PART 2 – Parenthood in cases involving assisted reproduction

  • Parental orders

    54
    (1) On an application made by two people (“the applicants”), the court may make an order providing for a child to be treated in law as the child of the applicants if—

    (a) the child has been carried by a woman who is not one of the applicants, as a result of the placing in her of an embryo or sperm and eggs or her artificial insemination,

    (b) the gametes of at least one of the applicants were used to bring about the creation of the embryo, and

    (c) the conditions in subsections (2) to (8) are satisfied.

    (1A) For the purposes of this section, neither of the following is to be treated as a person whose gametes were used to create an embryo (“embryo E”)—

    (a) where embryo E is a permitted embryo by virtue of regulations under section 3ZA(5) of the 1990 Act, the person whose mitochondrial DNA (not nuclear DNA) was used to bring about the creation of embryo E;

    (b) where embryo E has been created by the fertilisation of an egg which was a permitted egg by virtue of regulations under section 3ZA(5) of the 1990 Act, the person whose mitochondrial DNA (not nuclear DNA) was used to bring about the creation of that permitted egg.
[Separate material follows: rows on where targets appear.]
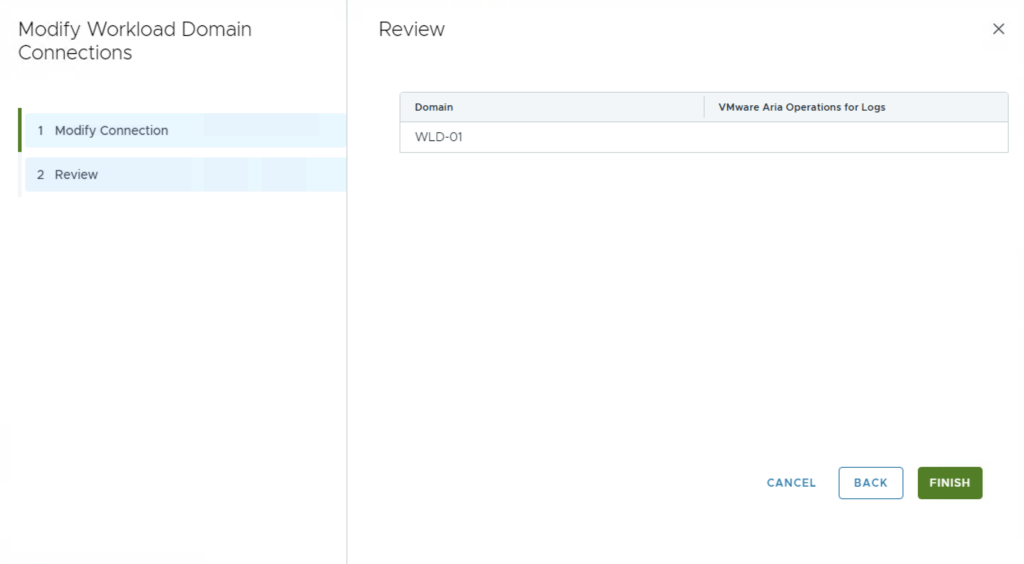The height and width of the screenshot is (564, 1024).
Task: Click the Modify Workload Domain Connections title
Action: (x=134, y=41)
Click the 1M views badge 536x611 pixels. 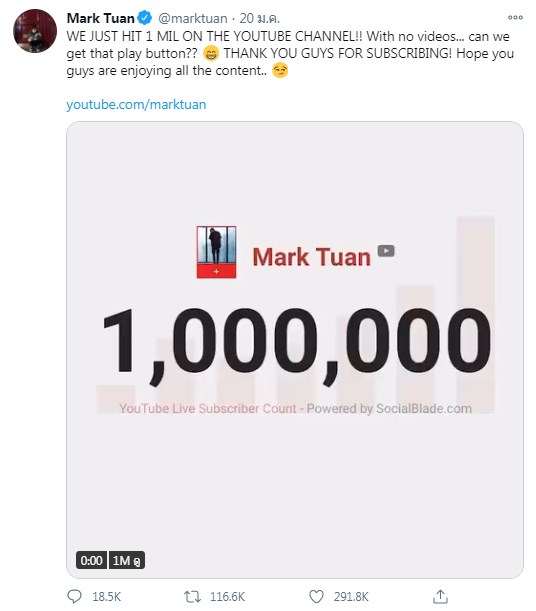(127, 560)
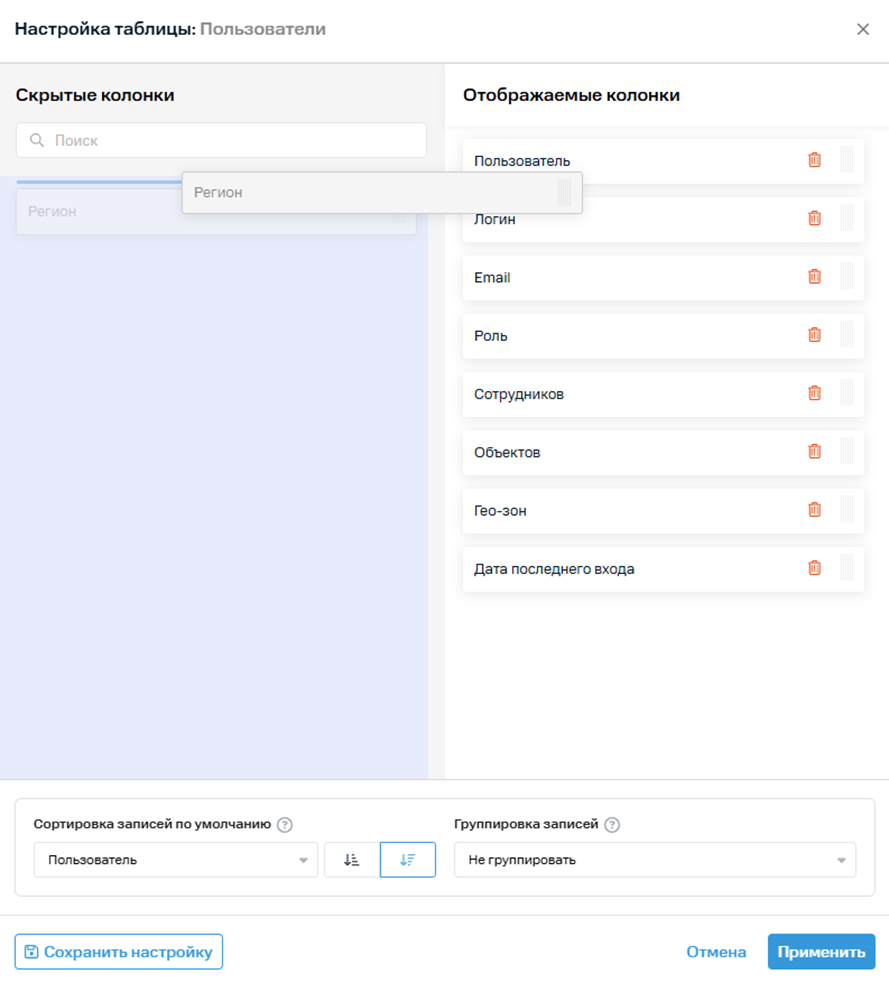Click trash icon next to Email column
The height and width of the screenshot is (983, 889).
point(814,277)
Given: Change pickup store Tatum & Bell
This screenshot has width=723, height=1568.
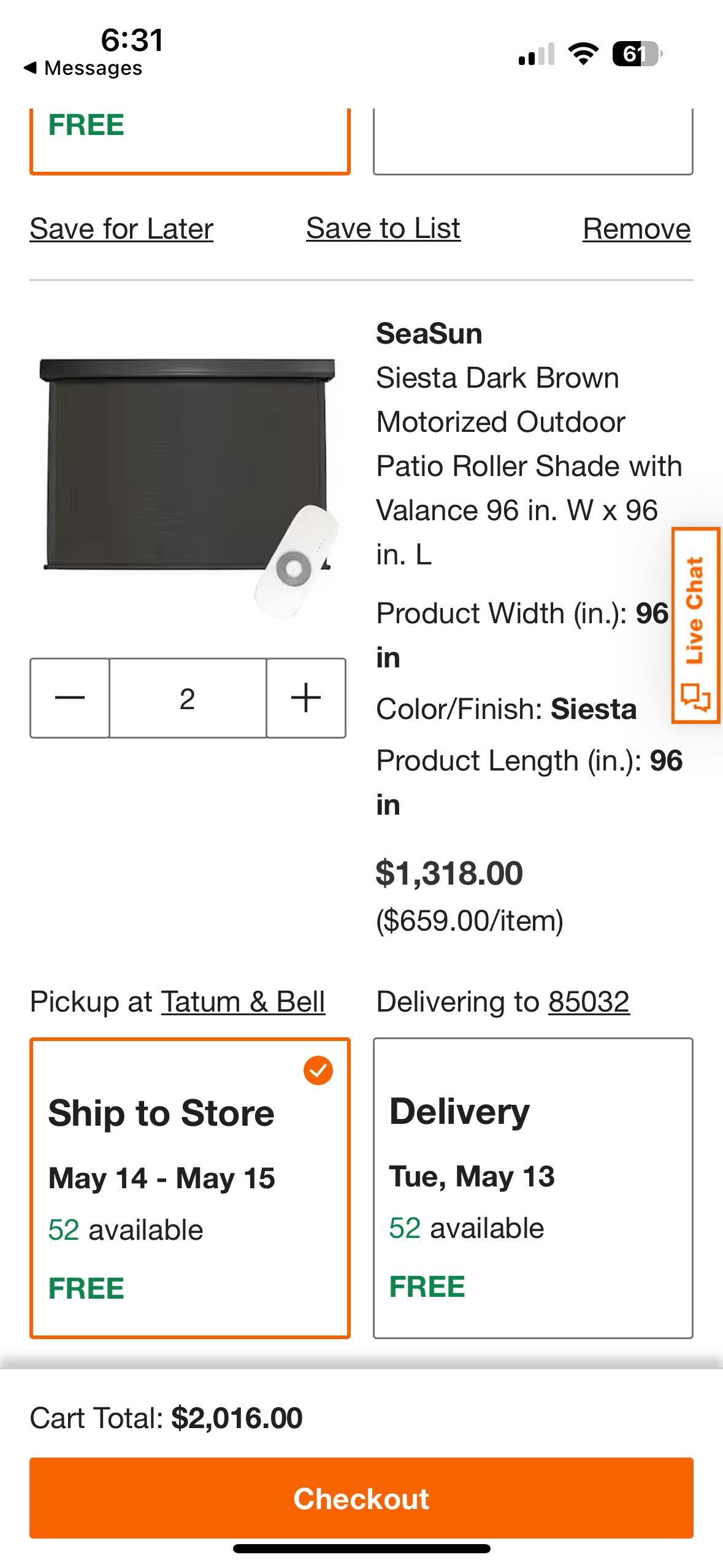Looking at the screenshot, I should (243, 1002).
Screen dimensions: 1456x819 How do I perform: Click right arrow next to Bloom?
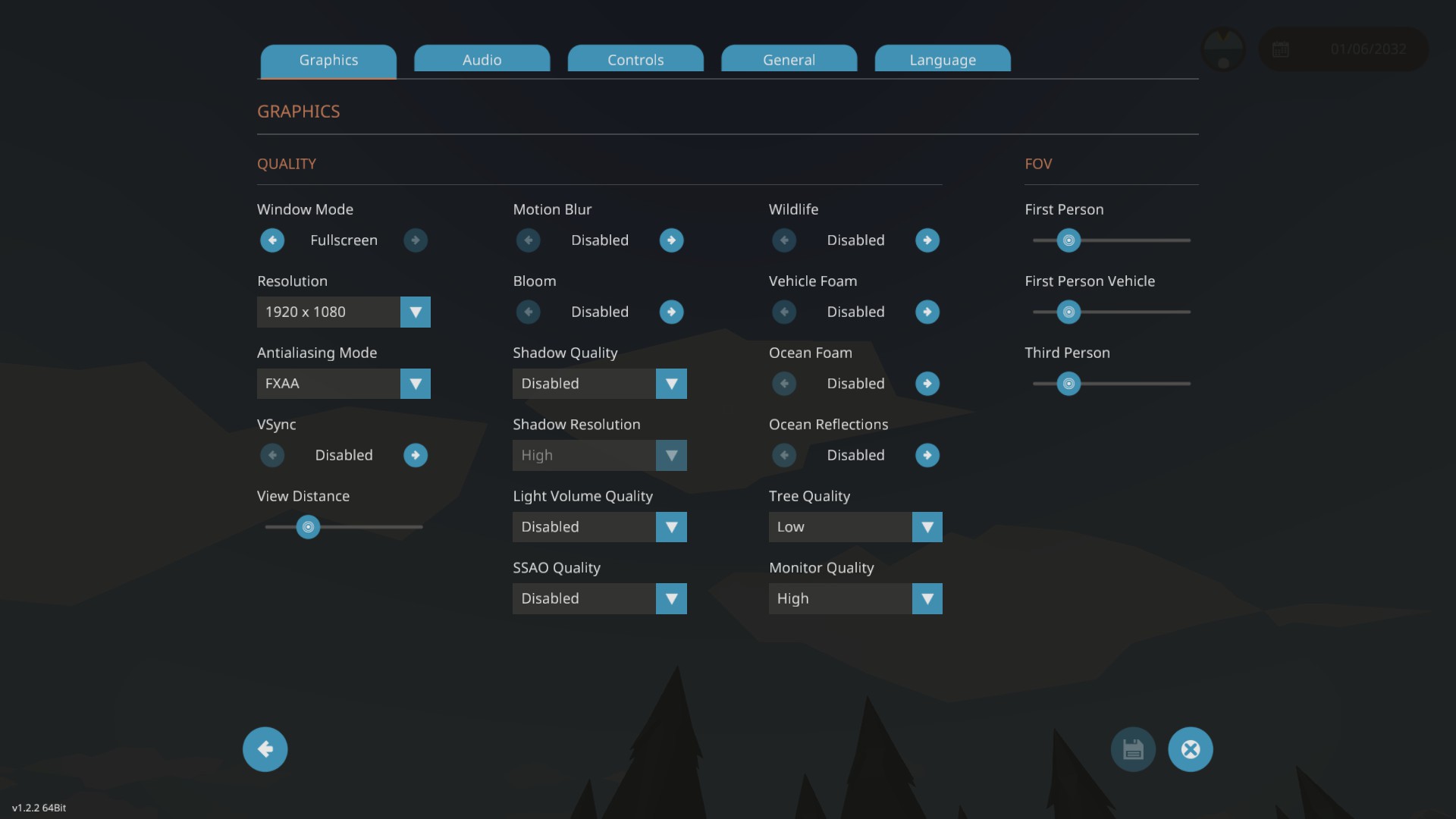point(671,312)
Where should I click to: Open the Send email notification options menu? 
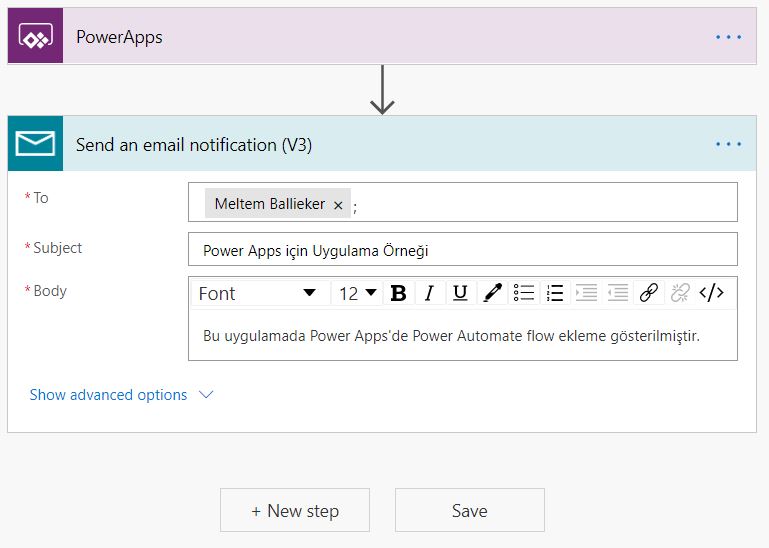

    (3B) For the purposes of this Schedule, in a case where an egg is permitted egg by virtue of regulations under section 3ZA(5) the egg is not to be treated as the egg of the person whose mitochondrial DNA (not nuclear DNA) was used to bring about the creation of that permitted egg.

    (2) The applicants must be—

    (a) husband and wife,

    (b) civil partners of each other, or

    (c) two persons who are living as partners in an enduring family relationship and are not within prohibited degrees of relationship in relation to each other.

    (3) Except in a case falling within subsection (11), the applicants must apply for the order during the period of 6 months beginning with the day on which the child is born.

    (4) At the time of the application and the making of the order—

    (a) the child’s home must be with the applicants, and

    (b) either or both of the applicants must be domiciled in the United Kingdom or in the Channel Islands or the Isle of Man.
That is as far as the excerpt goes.